_Your assignment_: Only an exact copy of the records, from the line with "Click Software icon" through the last line, is wanted.

═══ Data for this exercise ═══

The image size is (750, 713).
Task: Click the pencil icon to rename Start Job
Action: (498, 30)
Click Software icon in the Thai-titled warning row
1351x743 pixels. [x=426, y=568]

═══

_Task response_:
Click Software icon in the Thai-titled warning row
1351x743 pixels. [x=426, y=568]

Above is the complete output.